While reading James Reason’s latest book, “Organisational Accidents Revisited” I noticed the quote: “The road to Hell is paved with falling LTI frequency rates”,  illustrated by major cases like DWH and Texas City.

I believe it is good when no one has been injured as a consequence of their work. At the same time, this has again turned my attention to something which has been keeping me busy for many years;

why are people so focused on outcomes, when they mean so little in terms of improvement, especially in safety?

 Obsessed About Outcomes

When an incident or accident happens, it’s generally the consequences that attract great attention. From a humanitarian and empathetic perspective this is natural. It’s a tragedy for all those involved, and they are in need of comfort from the pain, loss and, at times, life-altering experiences. When there have been severe outcomes, regulators and enforcers get involved. In some cases, criminal investigators are dispatched to investigate if laws were broken, or if it is a case for the justice system to address.

Included in this list of spectators is the media, general public and politicians who are often interested in the “sensationalism” aspect of the event; the pictures of damage, a dramatic story with victims, survivors and eyewitnesses, or an opportunity to leverage the situation for ones own political gains.

Many safety professionals tend to focus a majority of their attention on outcomes because it is how we traditionally measure safety, or have been taught it is the best practice to follow. We register fatalities and injuries in varying degrees of seriousness. Interestingly, even when organisations register information about other safety-relevant events, like material damage, near-misses and observations, or pro-active reportables the information regarding outcomes is viewed as the most reliable or complete. I believe this to be, because (1) regulations often require we register and report on them, or (2) they are necessary for compensation and insurance claims.

But why?

There are many reasons why people pay so much attention to outcomes; there are also serious professional arguments why this is not the best practice to continue.

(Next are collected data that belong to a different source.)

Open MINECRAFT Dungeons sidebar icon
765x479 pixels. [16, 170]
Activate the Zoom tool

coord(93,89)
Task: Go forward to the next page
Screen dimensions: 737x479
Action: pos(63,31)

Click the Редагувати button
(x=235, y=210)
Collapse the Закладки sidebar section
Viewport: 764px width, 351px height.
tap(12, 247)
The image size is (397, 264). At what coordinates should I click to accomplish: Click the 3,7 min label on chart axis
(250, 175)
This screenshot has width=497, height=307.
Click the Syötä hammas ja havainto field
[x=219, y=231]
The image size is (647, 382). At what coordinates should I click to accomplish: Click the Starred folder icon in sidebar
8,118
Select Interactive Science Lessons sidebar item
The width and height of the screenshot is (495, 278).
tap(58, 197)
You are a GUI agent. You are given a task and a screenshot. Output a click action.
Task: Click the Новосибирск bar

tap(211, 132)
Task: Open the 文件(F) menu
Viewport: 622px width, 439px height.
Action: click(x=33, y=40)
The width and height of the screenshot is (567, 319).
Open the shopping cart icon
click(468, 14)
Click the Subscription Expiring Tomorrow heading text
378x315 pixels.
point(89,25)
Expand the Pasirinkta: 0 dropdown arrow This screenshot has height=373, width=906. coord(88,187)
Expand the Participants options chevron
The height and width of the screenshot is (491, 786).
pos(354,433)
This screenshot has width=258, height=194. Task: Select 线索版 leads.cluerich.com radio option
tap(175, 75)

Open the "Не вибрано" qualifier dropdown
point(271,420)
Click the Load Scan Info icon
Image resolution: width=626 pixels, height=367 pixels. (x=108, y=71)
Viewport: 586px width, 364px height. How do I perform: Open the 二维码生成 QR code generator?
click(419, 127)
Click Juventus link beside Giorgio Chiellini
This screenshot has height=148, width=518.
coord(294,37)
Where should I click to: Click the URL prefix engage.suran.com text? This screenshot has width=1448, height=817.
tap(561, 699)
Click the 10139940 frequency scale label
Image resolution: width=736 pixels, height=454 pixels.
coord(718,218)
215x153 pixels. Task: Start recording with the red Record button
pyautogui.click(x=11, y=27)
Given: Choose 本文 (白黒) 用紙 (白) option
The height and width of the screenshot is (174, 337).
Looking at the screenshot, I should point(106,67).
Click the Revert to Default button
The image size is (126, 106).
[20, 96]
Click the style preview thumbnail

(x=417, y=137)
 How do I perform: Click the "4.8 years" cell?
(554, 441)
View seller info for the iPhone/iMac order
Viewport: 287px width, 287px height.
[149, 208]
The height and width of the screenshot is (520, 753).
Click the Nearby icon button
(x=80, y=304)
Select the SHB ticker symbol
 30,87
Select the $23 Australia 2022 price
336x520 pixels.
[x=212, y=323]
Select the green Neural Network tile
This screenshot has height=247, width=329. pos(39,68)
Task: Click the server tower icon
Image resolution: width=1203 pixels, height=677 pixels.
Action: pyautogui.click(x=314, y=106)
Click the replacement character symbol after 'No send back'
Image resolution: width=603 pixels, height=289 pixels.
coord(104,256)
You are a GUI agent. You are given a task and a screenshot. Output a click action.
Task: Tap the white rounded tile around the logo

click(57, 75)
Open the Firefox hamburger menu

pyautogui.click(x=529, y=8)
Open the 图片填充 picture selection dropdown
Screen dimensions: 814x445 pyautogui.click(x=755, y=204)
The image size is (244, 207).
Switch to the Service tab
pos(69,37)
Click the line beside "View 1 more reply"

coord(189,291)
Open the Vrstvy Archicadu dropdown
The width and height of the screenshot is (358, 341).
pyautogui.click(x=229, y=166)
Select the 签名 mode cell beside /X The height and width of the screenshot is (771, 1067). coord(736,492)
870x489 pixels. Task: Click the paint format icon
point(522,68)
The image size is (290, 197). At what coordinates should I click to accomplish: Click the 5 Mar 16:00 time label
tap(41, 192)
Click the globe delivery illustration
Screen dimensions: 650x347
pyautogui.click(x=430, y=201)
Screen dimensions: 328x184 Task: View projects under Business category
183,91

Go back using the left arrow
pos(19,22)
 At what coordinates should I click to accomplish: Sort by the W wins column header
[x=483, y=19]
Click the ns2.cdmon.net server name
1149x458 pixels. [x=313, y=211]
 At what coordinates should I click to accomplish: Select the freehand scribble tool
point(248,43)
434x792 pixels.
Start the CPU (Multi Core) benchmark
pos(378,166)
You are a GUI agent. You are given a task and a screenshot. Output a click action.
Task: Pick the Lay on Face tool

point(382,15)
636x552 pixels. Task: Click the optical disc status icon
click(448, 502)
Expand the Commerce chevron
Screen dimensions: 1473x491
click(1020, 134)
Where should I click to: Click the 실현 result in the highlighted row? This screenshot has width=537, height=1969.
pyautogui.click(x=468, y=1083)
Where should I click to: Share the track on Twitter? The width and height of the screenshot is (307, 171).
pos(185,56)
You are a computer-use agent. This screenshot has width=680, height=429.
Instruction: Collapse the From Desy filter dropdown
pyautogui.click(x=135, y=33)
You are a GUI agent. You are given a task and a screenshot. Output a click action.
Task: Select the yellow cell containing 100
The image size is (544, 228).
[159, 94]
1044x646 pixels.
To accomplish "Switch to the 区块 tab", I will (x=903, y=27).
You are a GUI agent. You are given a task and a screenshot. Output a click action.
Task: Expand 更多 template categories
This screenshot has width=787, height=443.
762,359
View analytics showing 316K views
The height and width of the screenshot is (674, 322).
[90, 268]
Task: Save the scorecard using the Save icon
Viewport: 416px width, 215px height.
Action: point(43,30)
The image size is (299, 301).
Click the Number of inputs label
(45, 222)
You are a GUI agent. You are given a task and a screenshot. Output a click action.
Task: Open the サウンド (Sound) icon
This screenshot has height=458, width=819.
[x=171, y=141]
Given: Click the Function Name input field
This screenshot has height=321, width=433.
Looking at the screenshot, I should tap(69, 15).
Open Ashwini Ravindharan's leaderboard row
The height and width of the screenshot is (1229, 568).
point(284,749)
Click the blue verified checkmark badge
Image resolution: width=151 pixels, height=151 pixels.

As this is a very fundamental point we will not speak extensively on this, however, I do believe it is important to keep in mind the absence of accidents, or injuries does not necessarily mean your work-sites are safe . We need to step back to consider our numbers might be looking good because the organisation has had an enormous amount of “luck”, or because incidents are not being registered or reported. What we need to consider is by looking only at outcomes, you are getting –at best — an incomplete notion of safety. Or rather, the absence of safety.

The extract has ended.